Top of Material for the task
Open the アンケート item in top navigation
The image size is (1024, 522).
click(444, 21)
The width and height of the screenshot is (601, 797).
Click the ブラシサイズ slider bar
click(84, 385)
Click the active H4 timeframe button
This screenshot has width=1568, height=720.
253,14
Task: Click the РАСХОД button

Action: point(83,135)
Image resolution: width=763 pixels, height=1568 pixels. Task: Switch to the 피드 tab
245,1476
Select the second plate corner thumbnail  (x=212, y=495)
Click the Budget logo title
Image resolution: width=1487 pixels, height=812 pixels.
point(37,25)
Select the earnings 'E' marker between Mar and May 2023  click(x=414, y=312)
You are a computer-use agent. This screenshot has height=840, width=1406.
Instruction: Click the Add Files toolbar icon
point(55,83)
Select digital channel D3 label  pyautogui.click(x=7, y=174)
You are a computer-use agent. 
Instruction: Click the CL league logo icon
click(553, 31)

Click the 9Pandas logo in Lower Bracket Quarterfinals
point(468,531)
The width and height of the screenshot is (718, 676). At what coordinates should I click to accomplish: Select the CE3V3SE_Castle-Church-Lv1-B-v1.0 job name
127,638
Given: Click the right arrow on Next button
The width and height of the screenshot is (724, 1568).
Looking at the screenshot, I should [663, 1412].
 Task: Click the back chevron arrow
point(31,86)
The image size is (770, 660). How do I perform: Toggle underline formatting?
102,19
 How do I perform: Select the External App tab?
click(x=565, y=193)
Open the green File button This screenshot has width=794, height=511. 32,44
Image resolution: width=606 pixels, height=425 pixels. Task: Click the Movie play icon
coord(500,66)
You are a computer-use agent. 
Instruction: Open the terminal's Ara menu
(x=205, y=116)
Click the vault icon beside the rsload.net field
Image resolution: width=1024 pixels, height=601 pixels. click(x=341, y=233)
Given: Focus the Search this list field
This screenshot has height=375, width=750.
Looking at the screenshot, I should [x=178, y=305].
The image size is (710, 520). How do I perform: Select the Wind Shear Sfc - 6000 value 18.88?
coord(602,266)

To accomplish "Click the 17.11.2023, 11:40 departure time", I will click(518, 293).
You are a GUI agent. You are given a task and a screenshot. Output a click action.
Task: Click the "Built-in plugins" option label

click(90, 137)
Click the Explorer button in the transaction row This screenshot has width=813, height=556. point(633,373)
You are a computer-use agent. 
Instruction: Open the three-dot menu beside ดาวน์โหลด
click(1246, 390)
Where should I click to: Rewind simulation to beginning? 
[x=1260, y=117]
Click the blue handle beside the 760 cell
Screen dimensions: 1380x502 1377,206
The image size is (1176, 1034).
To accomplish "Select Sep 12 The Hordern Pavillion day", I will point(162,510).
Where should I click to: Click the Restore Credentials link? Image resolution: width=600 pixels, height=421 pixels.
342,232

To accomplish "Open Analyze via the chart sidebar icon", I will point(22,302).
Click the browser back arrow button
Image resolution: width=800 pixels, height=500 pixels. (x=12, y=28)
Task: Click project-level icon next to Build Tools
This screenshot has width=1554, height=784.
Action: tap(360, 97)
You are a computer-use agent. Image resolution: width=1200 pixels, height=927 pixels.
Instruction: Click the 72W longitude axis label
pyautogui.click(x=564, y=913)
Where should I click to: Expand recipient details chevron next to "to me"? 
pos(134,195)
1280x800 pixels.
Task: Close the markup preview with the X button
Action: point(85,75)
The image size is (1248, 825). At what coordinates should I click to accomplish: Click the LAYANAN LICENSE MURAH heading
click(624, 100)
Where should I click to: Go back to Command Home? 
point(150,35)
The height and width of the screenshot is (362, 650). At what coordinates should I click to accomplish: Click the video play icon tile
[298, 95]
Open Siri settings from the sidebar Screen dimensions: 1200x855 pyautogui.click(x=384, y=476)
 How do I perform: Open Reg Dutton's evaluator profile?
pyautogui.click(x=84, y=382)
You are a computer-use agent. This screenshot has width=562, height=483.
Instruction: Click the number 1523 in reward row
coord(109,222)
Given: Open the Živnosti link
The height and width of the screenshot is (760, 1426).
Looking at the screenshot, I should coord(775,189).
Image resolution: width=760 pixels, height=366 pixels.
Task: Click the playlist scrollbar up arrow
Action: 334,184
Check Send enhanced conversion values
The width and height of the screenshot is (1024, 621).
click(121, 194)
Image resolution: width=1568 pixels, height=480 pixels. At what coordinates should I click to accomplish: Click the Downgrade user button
Bottom of Material for the task
** What you will do **
Repeat the data in its entirety, exactly as written.

** Output for this task **
Open the アンケート item in top navigation
The image size is (1024, 522).
click(444, 21)
The width and height of the screenshot is (601, 797).
Click the ブラシサイズ slider bar
click(84, 385)
Click the active H4 timeframe button
This screenshot has width=1568, height=720.
253,14
Task: Click the РАСХОД button

Action: point(83,135)
Image resolution: width=763 pixels, height=1568 pixels. Task: Switch to the 피드 tab
245,1476
Select the second plate corner thumbnail  (x=212, y=495)
Click the Budget logo title
Image resolution: width=1487 pixels, height=812 pixels.
point(37,25)
Select the earnings 'E' marker between Mar and May 2023  click(x=414, y=312)
You are a computer-use agent. This screenshot has height=840, width=1406.
Instruction: Click the Add Files toolbar icon
point(55,83)
Select digital channel D3 label  pyautogui.click(x=7, y=174)
You are a computer-use agent. 
Instruction: Click the CL league logo icon
click(553, 31)

Click the 9Pandas logo in Lower Bracket Quarterfinals
point(468,531)
The width and height of the screenshot is (718, 676). At what coordinates should I click to accomplish: Select the CE3V3SE_Castle-Church-Lv1-B-v1.0 job name
127,638
Given: Click the right arrow on Next button
The width and height of the screenshot is (724, 1568).
Looking at the screenshot, I should [663, 1412].
 Task: Click the back chevron arrow
point(31,86)
The image size is (770, 660). How do I perform: Toggle underline formatting?
102,19
 How do I perform: Select the External App tab?
click(x=565, y=193)
Open the green File button This screenshot has width=794, height=511. 32,44
Image resolution: width=606 pixels, height=425 pixels. Task: Click the Movie play icon
coord(500,66)
You are a computer-use agent. 
Instruction: Open the terminal's Ara menu
(x=205, y=116)
Click the vault icon beside the rsload.net field
Image resolution: width=1024 pixels, height=601 pixels. click(x=341, y=233)
Given: Focus the Search this list field
This screenshot has height=375, width=750.
Looking at the screenshot, I should [x=178, y=305].
The image size is (710, 520). How do I perform: Select the Wind Shear Sfc - 6000 value 18.88?
coord(602,266)

To accomplish "Click the 17.11.2023, 11:40 departure time", I will click(518, 293).
You are a GUI agent. You are given a task and a screenshot. Output a click action.
Task: Click the "Built-in plugins" option label

click(90, 137)
Click the Explorer button in the transaction row This screenshot has width=813, height=556. point(633,373)
You are a computer-use agent. 
Instruction: Open the three-dot menu beside ดาวน์โหลด
click(1246, 390)
Where should I click to: Rewind simulation to beginning? 
[x=1260, y=117]
Click the blue handle beside the 760 cell
Screen dimensions: 1380x502 1377,206
The image size is (1176, 1034).
To accomplish "Select Sep 12 The Hordern Pavillion day", I will point(162,510).
Where should I click to: Click the Restore Credentials link? Image resolution: width=600 pixels, height=421 pixels.
342,232

To accomplish "Open Analyze via the chart sidebar icon", I will point(22,302).
Click the browser back arrow button
Image resolution: width=800 pixels, height=500 pixels. (x=12, y=28)
Task: Click project-level icon next to Build Tools
This screenshot has width=1554, height=784.
Action: tap(360, 97)
You are a computer-use agent. Image resolution: width=1200 pixels, height=927 pixels.
Instruction: Click the 72W longitude axis label
pyautogui.click(x=564, y=913)
Where should I click to: Expand recipient details chevron next to "to me"? 
pos(134,195)
1280x800 pixels.
Task: Close the markup preview with the X button
Action: point(85,75)
The image size is (1248, 825). At what coordinates should I click to accomplish: Click the LAYANAN LICENSE MURAH heading
click(624, 100)
Where should I click to: Go back to Command Home? 
point(150,35)
The height and width of the screenshot is (362, 650). At what coordinates should I click to accomplish: Click the video play icon tile
[298, 95]
Open Siri settings from the sidebar Screen dimensions: 1200x855 pyautogui.click(x=384, y=476)
 How do I perform: Open Reg Dutton's evaluator profile?
pyautogui.click(x=84, y=382)
You are a computer-use agent. This screenshot has width=562, height=483.
Instruction: Click the number 1523 in reward row
coord(109,222)
Given: Open the Živnosti link
The height and width of the screenshot is (760, 1426).
Looking at the screenshot, I should coord(775,189).
Image resolution: width=760 pixels, height=366 pixels.
Task: Click the playlist scrollbar up arrow
Action: 334,184
Check Send enhanced conversion values
The width and height of the screenshot is (1024, 621).
click(121, 194)
Image resolution: width=1568 pixels, height=480 pixels. At what coordinates should I click to accomplish: Click the Downgrade user button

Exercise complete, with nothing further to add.